[Work to be completed] Exact wording is needed for every line from the one holding "You are a GUI" to the end of the records below; write those lines out and omit the pictures.

[Start of section]

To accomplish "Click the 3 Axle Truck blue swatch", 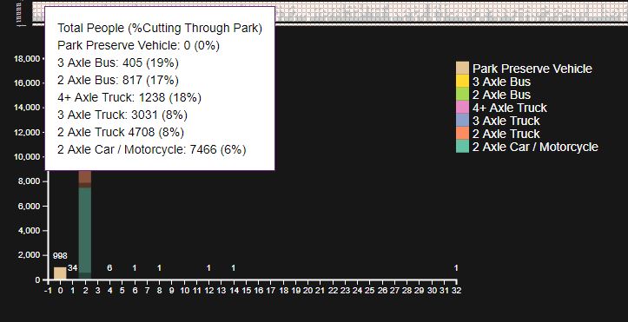I will [x=463, y=120].
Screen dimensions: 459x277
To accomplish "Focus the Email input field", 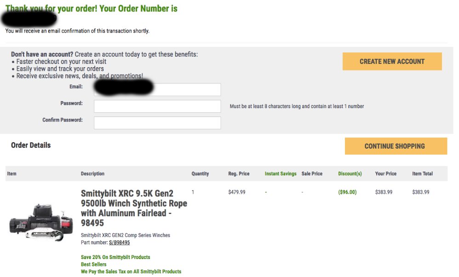I will click(x=157, y=89).
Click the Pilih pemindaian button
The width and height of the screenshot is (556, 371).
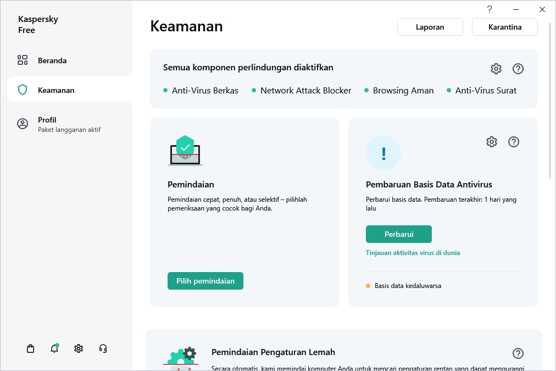(205, 281)
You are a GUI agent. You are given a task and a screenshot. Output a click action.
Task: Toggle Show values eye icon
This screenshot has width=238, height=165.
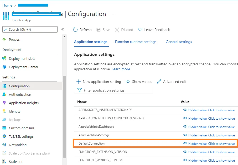[x=128, y=82]
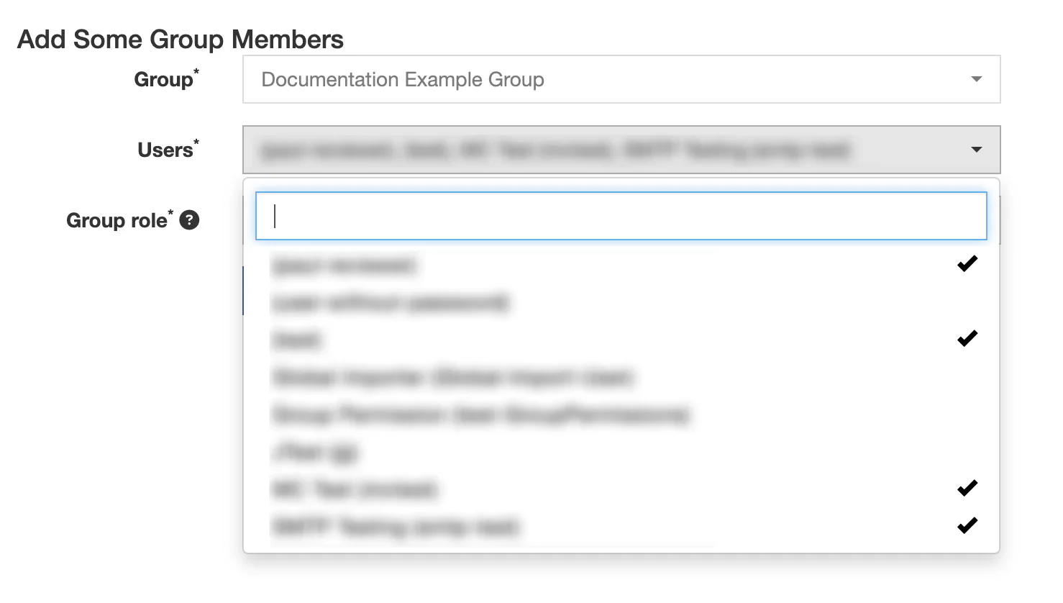
Task: Select the fourth user in the list
Action: [x=452, y=377]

[End of section]

[Completed exercise]
You are a GUI agent. You are given a task and a screenshot. Output a click action.
Task: Toggle Show values eye icon
This screenshot has width=238, height=165.
[x=128, y=82]
Task: Select the fourth user in the list
Action: [x=452, y=377]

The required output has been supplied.